As if on cue, (perhaps the body rebelled from all the attention that damn brain was getting?) the symptoms of my personal case of spasticity: persistent contraction of left leg - followed by sciatic nerve inflammation escalated and drove me to a level of distraction and discomfort to pursue treatment via Botox injection referred to as chemo-denervation in the rehabilitation journals [not as bad as it sounds] but the procedure does involve the introduction of a neuro-toxin by a needle large enough to penetrate the belly of my offending hamstring. The hope and desired affect is temporary “paralysis” of the injected muscle [the presence of the toxin inhibits the muscle’s reception of and transmission of the signal initiated in the brain.

So, any potential for relief from pain is gained through temporary reduction of the muscle tension that precipitates secondary effects of cramping and sciatic involvement. In my case, a relatively low –level dose was injected to the outer side of my left thigh. This represented a conservative approach - a modest initial dose to assess my body’s tolerance for this mode of treatment and a location least likely to destabilize normal daily activities. Within 10 days I was able to detect a few modest signs that toxin was actively reducing reception of signal: my outer left hamstring was "softer to the touch" [i.e. not fully flexed] and noticeably non-responsive in a few of the exercises prescribed in physical therapy[sessions were scheduled for two-three per week. Unfortunately, the persistence and intensity of the sciatic pain resurfaced the ambiguity of possible disc involvement as a contributing factor – so sessions with physical therapy involved significantly more time on diagnostics than the aggressive stretching and neuro-motor retraining I had hoped to pursue.

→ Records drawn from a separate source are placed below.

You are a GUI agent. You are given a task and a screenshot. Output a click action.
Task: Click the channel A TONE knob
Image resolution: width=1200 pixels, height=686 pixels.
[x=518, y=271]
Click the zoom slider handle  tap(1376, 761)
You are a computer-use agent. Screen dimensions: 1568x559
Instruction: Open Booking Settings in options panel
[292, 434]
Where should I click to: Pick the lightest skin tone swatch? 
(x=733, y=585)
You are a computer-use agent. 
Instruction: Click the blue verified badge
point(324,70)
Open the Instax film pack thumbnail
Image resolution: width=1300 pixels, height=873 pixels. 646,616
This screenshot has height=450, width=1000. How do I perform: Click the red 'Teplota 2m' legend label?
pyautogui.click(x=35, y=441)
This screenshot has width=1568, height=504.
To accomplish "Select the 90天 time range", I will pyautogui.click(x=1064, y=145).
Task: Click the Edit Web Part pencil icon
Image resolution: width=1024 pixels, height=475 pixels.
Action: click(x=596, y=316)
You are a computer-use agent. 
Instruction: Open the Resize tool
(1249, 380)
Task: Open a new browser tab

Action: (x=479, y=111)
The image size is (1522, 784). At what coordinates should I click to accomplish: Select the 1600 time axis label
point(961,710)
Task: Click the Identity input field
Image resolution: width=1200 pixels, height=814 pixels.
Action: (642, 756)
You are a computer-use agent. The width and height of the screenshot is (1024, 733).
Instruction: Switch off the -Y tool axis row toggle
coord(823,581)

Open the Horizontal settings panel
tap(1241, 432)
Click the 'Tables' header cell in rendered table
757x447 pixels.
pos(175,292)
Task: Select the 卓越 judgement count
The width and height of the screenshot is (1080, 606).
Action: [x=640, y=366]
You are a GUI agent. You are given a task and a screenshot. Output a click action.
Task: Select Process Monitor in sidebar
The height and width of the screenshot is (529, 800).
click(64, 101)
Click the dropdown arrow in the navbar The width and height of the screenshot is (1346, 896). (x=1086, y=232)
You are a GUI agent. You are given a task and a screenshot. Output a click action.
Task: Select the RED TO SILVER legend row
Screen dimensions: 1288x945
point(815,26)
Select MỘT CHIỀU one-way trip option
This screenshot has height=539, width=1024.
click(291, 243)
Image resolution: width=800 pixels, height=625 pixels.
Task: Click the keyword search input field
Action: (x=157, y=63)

After 3 weeks, the assessment was that disc involvement was highly unlikely and that adhesion somewhere along the sciatic nerve had developed. The recommended treatment would require an invasive [20 minutes of stretching every 2-3 hours ] and painful set of stretches to elongate the nerve itself and to relieve adhesions along the nerve the runs from lower back to foot]

Recall that the theoretical source of my case of spasticity is that a lesion detected in area of brain called basil ganglia – the command and control center for outbound motor signal as well moderation of outbound signal based on interpretation of inbound sensory input from extremities. This complex interplay between inbound and outbound messages is how and why you can manage to grab a Styrofoam cup of coffee without puncturing the cup by squeezing too hard. With that background, imagine possible reactions of a dysfunctional basil ganglia to stimulus of pain generated by stretching an inflamed and irritated sciatic nerve.

Now ask yourself, could the simultaneous increase in spasticity in the left leg with significant decline in cognitive function be a red flag or a red herring? I both fear the answer and am loath to ask the question.